Desde luego, la perspectiva es muy importante. De hecho, yo, a un joven de Alhucemas lo que le recomendaría encarecidamente, si puede, es que salga de la ciudad. A cualquier otra ciudad grande, de Marruecos (aunque decida volver a vivir en Alhucemas), para que tenga, al menos, elementos de comparación.
Los que hemos partido lejos del lugar de nuestros ancestros tenemos un elemento motriz sentimental para retornar siempre. En cambio, los que nunca se han movido de sus orígenes…
Son necesarios. Su presencia es la que da sentido a la nuestra. Si mis padres hubiesen decidido ir a vivir a otra ciudad yo dejaría de volver a Alhucemas. Vuelvo a Alhucemas, básicamente, para ver a mis padres. Mi anhelo solo tiene lógica y vida con su actitud a aferrase a estar ahí. Son necesarios para construir mi propio relato.
Si “el horizonte es estanco a ojos del tiempo”, ¿puede mutar por completo en el inmediato contacto con la fisicidad?

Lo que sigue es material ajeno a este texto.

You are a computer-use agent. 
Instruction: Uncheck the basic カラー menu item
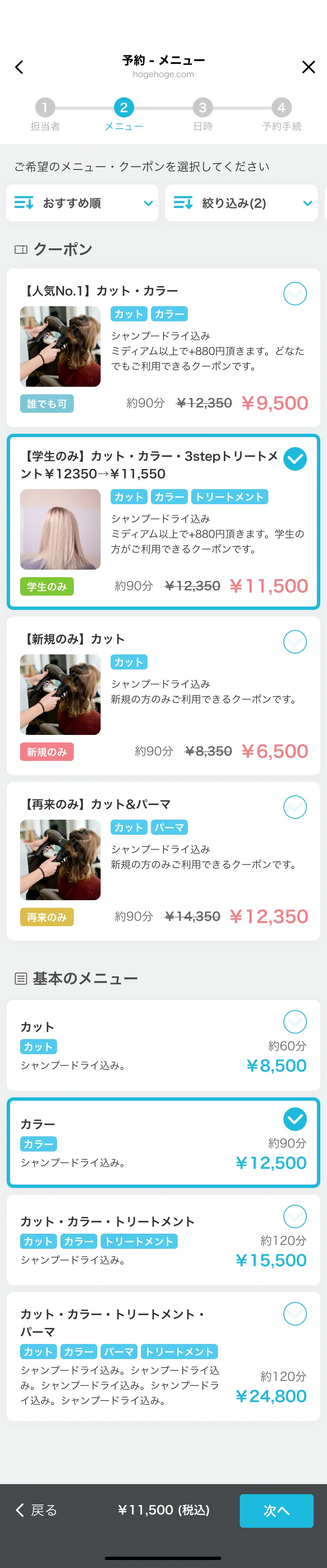(x=295, y=1119)
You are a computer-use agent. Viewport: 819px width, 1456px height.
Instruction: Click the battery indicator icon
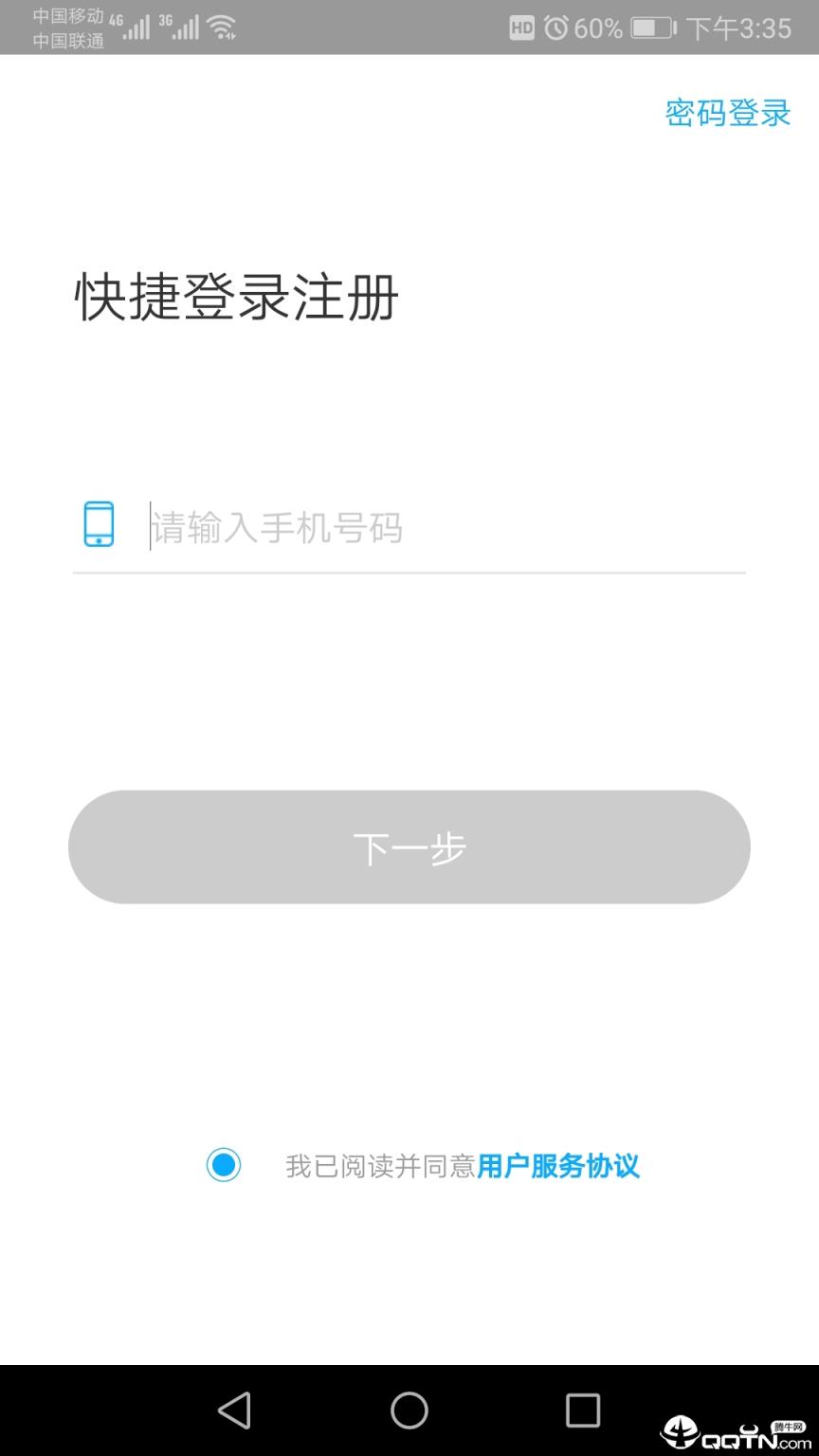click(x=653, y=27)
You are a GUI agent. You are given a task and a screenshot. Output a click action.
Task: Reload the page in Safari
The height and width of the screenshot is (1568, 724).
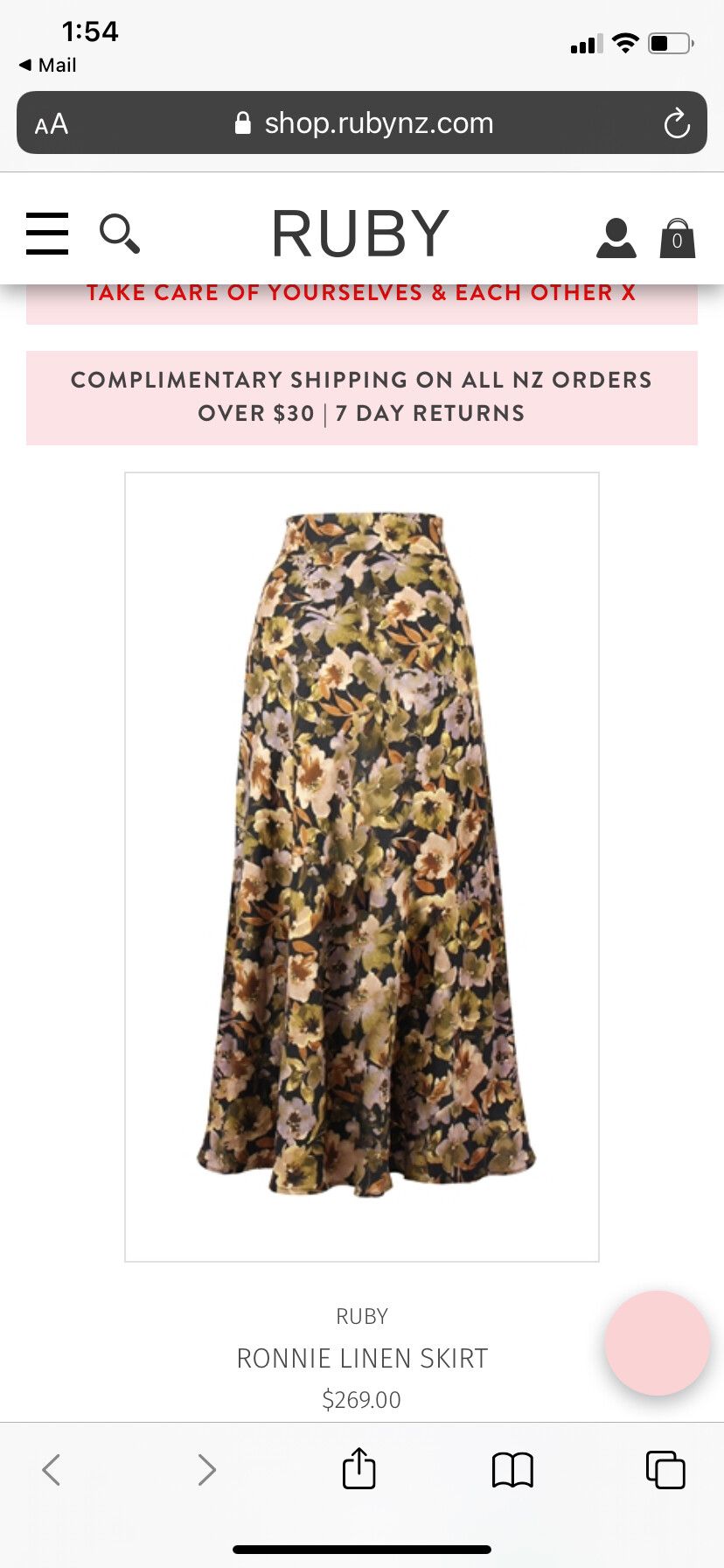pos(676,123)
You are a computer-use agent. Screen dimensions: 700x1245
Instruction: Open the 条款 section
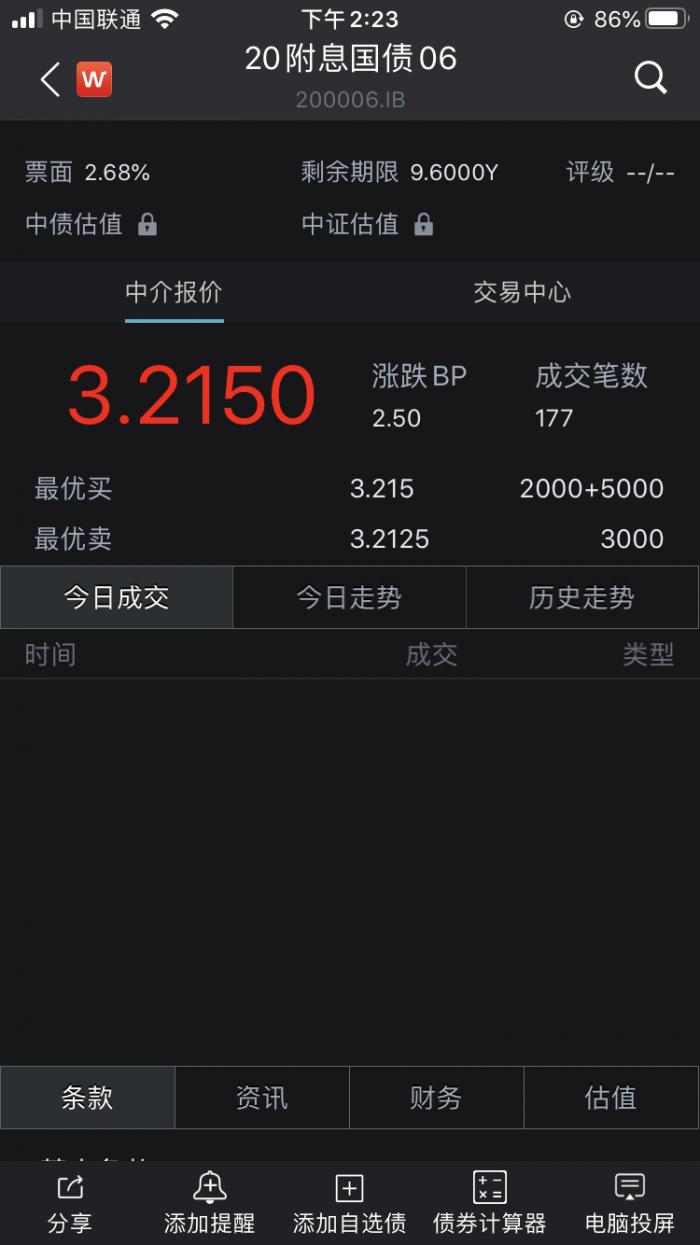pyautogui.click(x=88, y=1098)
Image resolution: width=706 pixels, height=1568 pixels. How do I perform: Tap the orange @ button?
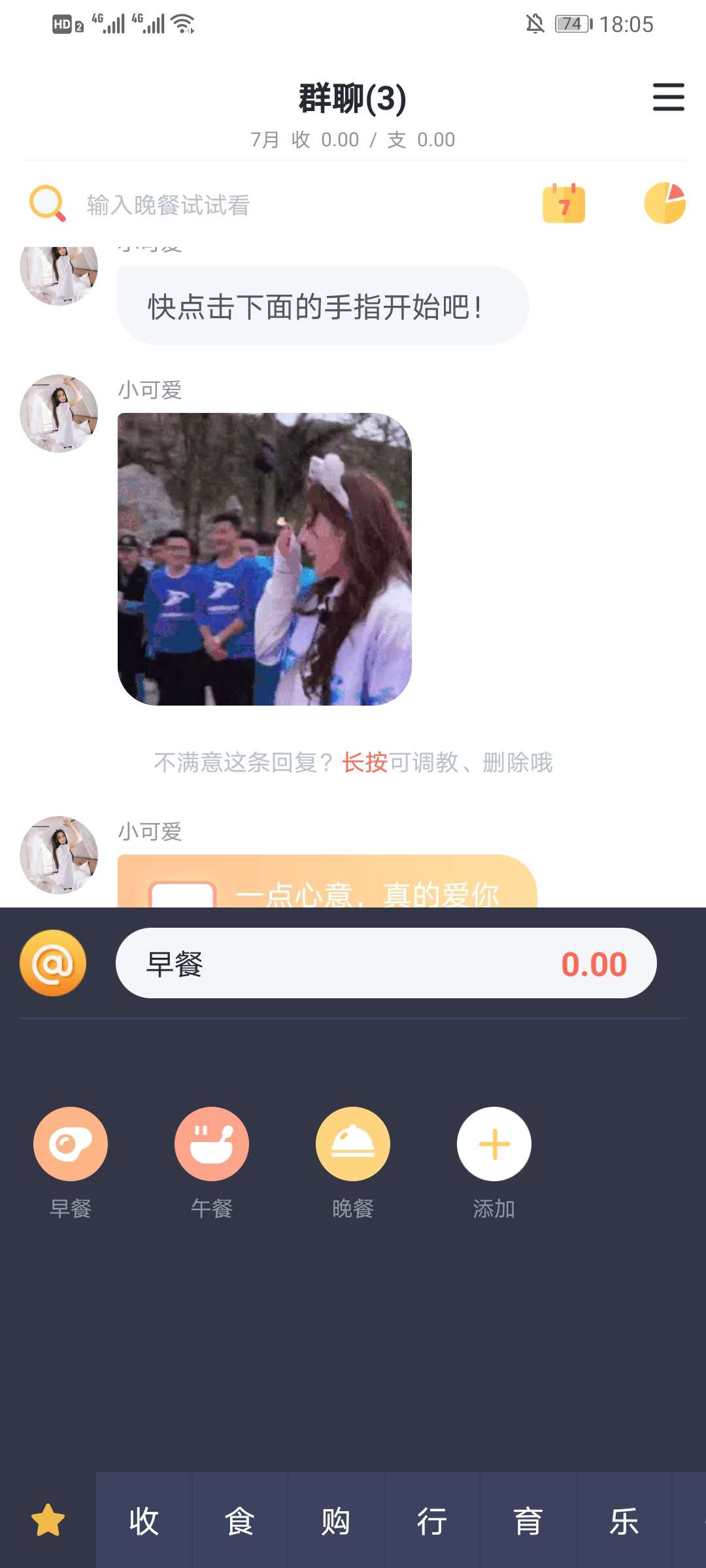(x=53, y=963)
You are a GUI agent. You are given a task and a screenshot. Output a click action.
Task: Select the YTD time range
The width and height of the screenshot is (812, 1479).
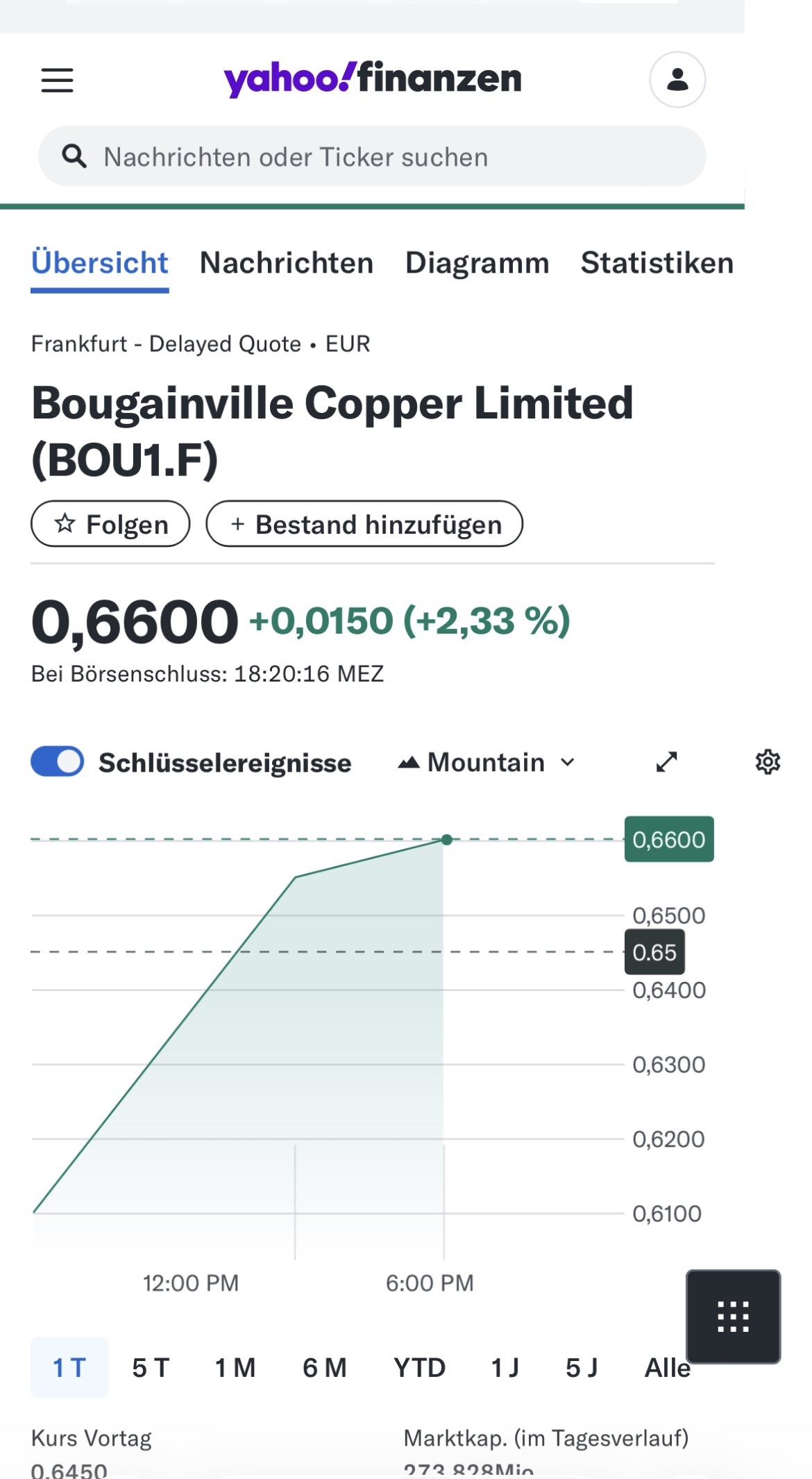pos(419,1367)
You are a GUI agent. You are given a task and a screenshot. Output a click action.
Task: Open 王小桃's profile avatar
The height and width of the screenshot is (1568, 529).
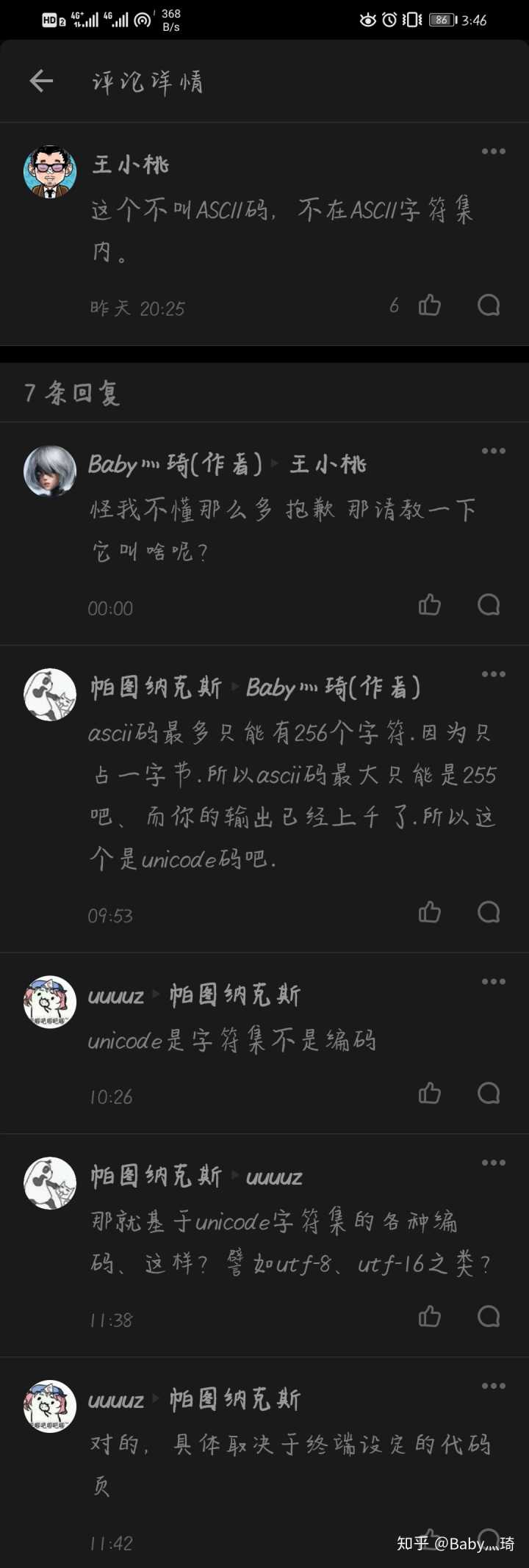point(50,172)
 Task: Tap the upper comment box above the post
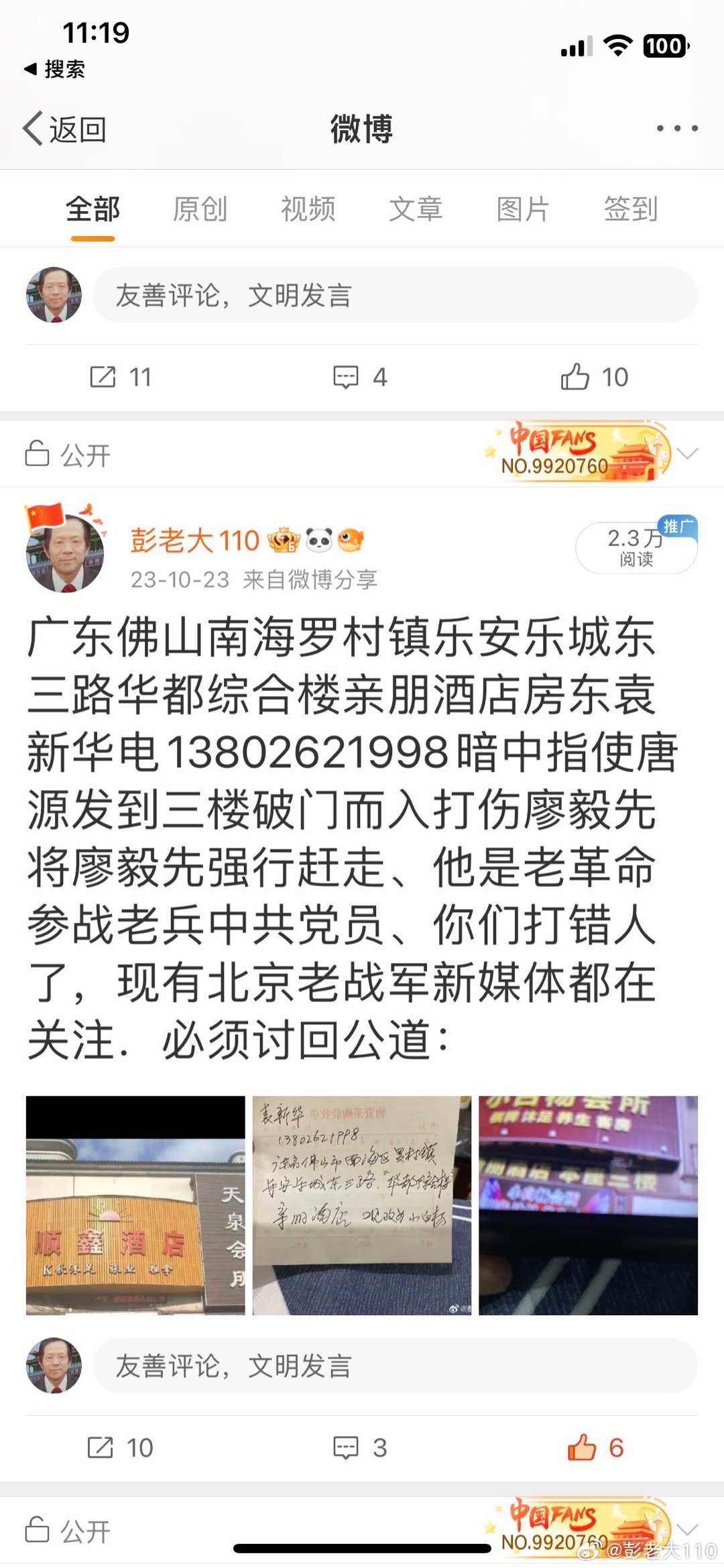(396, 295)
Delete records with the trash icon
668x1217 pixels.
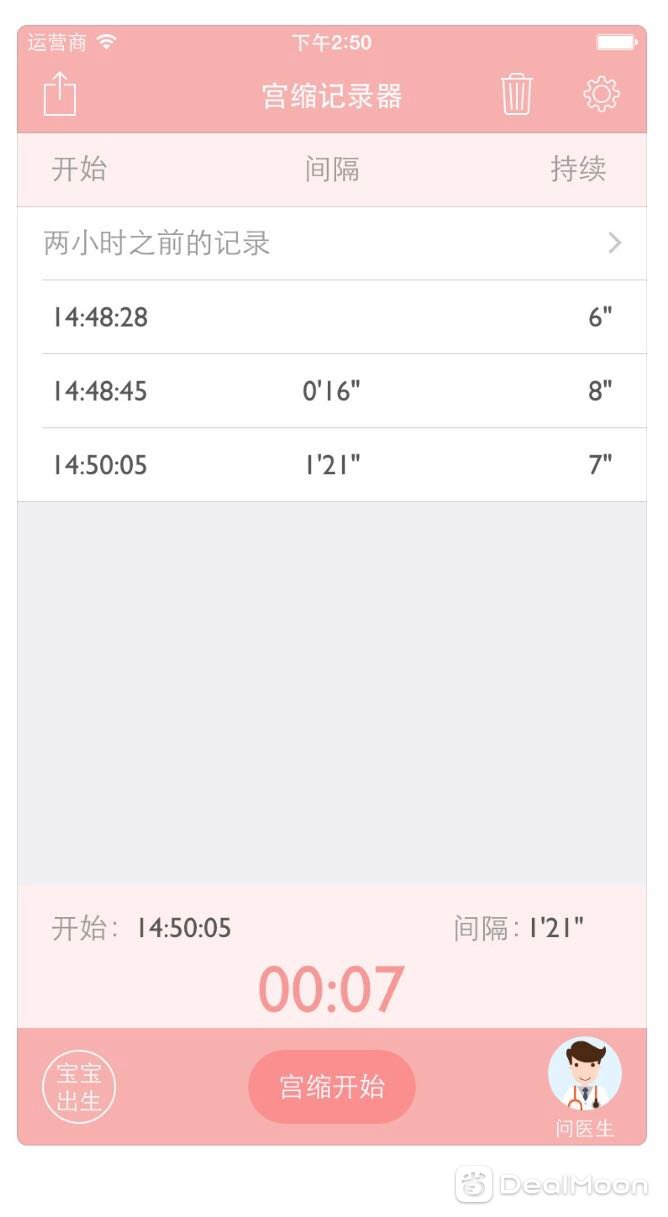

Mutamos nosotros en relación con el horizonte. Me encantaría, como ejercicio literario, poner al horizonte a hablar. Cómo nos mira y qué ve. Tenemos con el horizonte una relación místico-religiosa: cumple la función de Dios con los que no creemos en Dios.
El horizonte es algo muy estanco, muy abstracto, en realidad, y, a su vez, tan visual. Cumple la idea de un Dios no religioso para quienes no creemos en la religiosidad de Dios. El horizonte es el Dios de la novela. El Dios que todo lo ve y el Dios con el que Brahim se mete –porque lo llama «el trasero», lo dibuja…–.
El Dios que nunca corresponde. Un Dios omnisciente y omnipresente, pero que nunca te dice nada. Te deja solo y desamparado, casi huérfano. Cada vez que te infunde esa sensación de orfandad, más lo contemplas y más lo aprecias. Esa es la grandeza de la creación del ser humano: la grandeza de crear metáforas y depositarlas en algo tan abstracto como el horizonte.